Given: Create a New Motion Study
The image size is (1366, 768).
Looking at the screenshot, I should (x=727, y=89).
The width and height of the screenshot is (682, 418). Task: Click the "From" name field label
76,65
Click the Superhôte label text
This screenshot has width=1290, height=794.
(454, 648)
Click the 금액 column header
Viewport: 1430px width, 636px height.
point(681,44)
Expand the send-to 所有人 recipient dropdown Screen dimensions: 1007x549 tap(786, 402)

* * *

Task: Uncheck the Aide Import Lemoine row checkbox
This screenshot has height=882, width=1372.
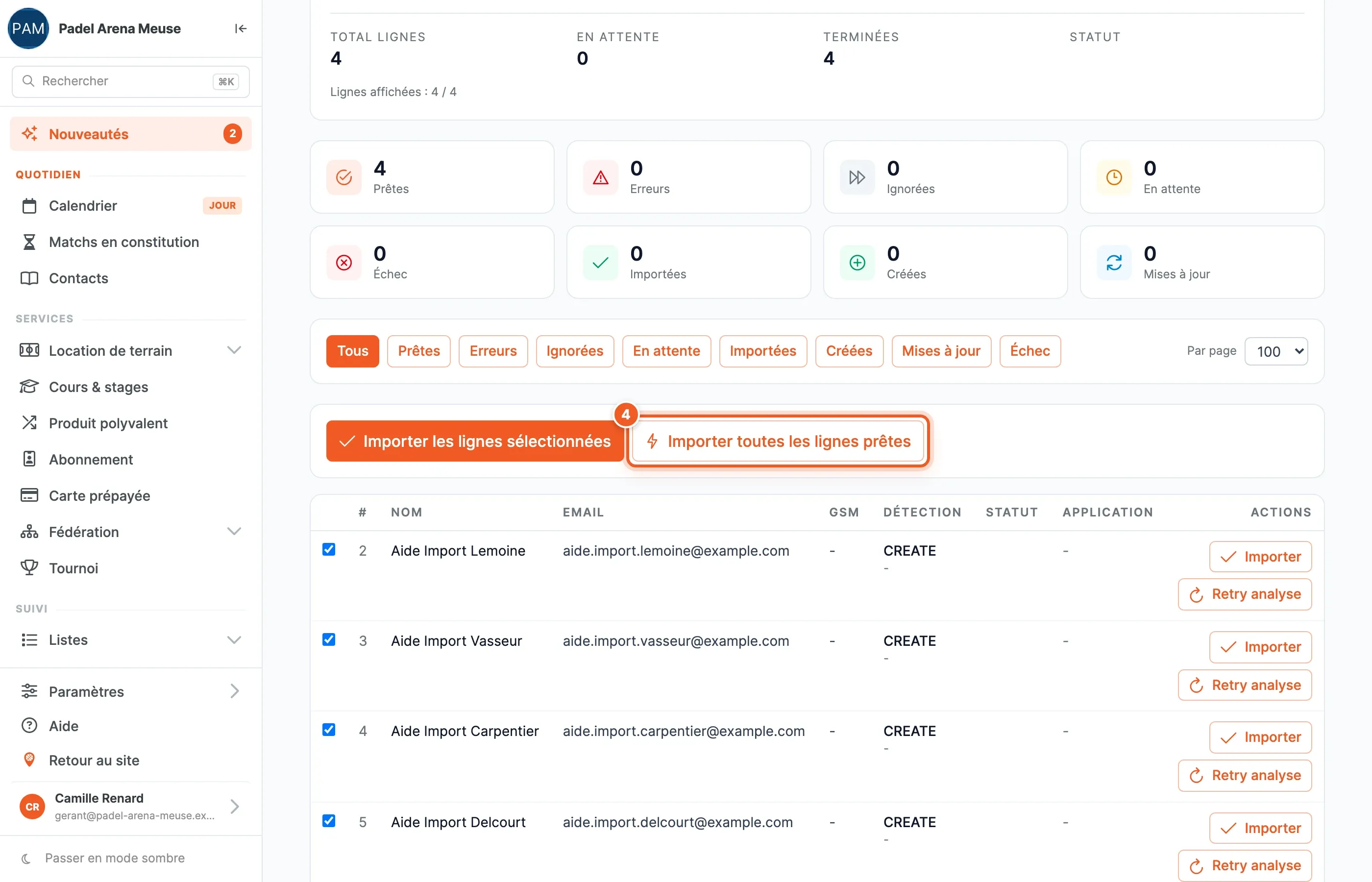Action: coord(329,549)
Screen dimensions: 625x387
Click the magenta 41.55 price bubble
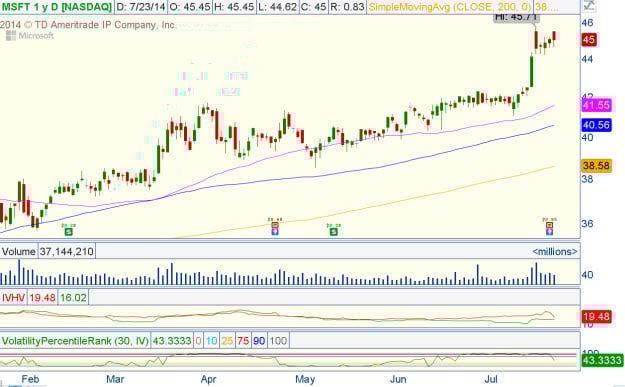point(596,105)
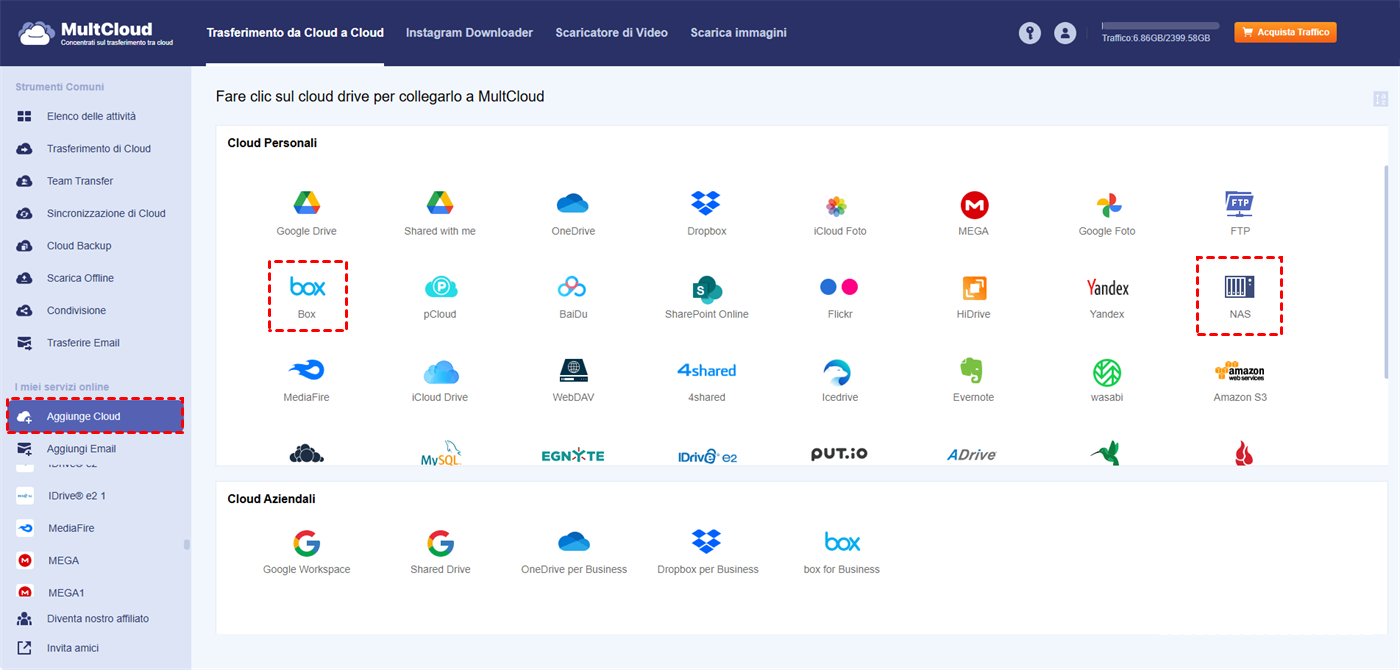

==

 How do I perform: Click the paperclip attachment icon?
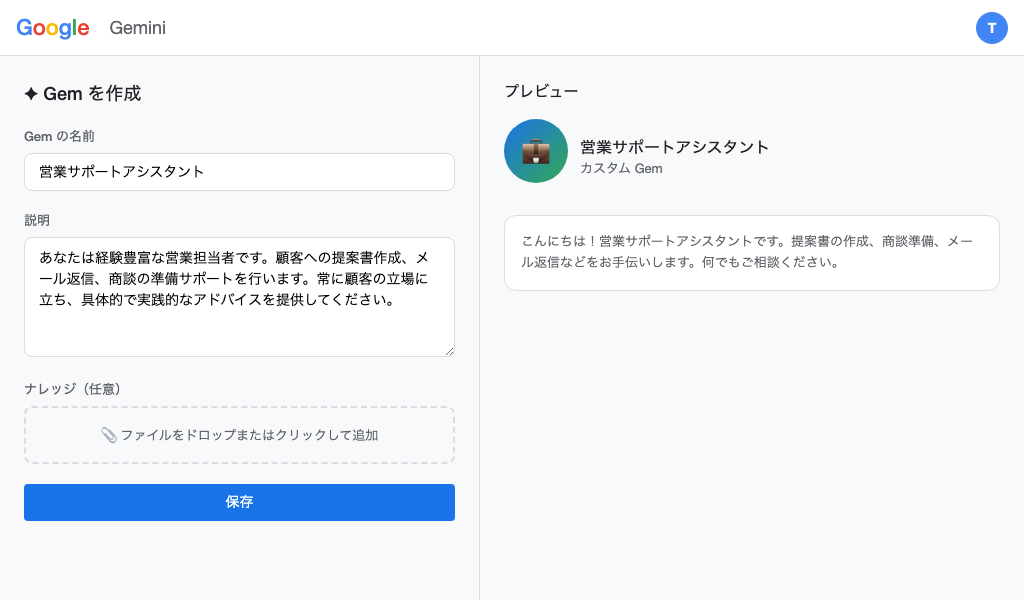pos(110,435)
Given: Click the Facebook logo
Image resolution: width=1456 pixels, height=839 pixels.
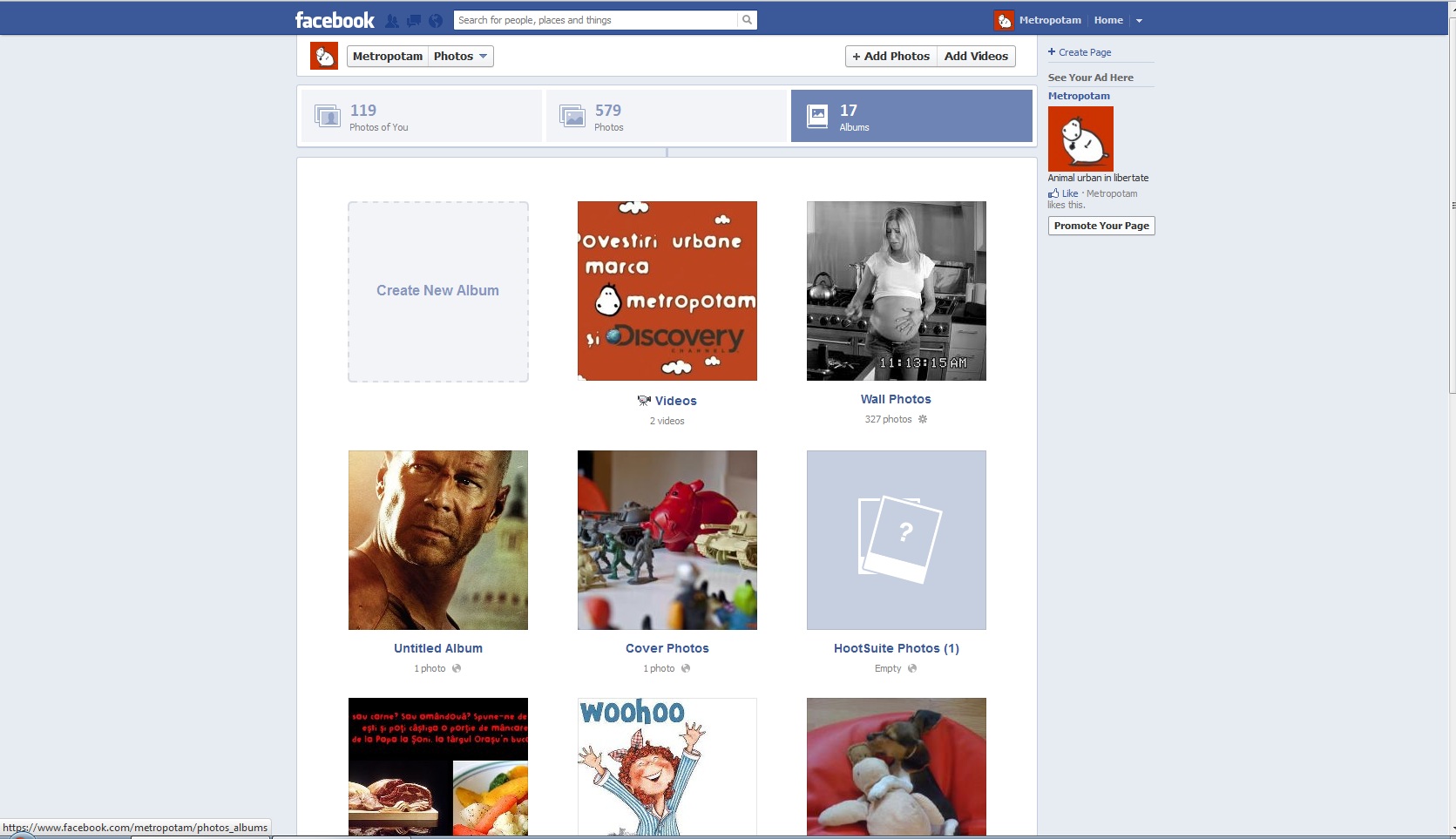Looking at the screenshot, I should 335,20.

About this task = Gather every line from the listing above in which the word "dimensions" appears.

Task answer =
Expand the send-to 所有人 recipient dropdown Screen dimensions: 1007x549 tap(786, 402)
Screen dimensions: 625x387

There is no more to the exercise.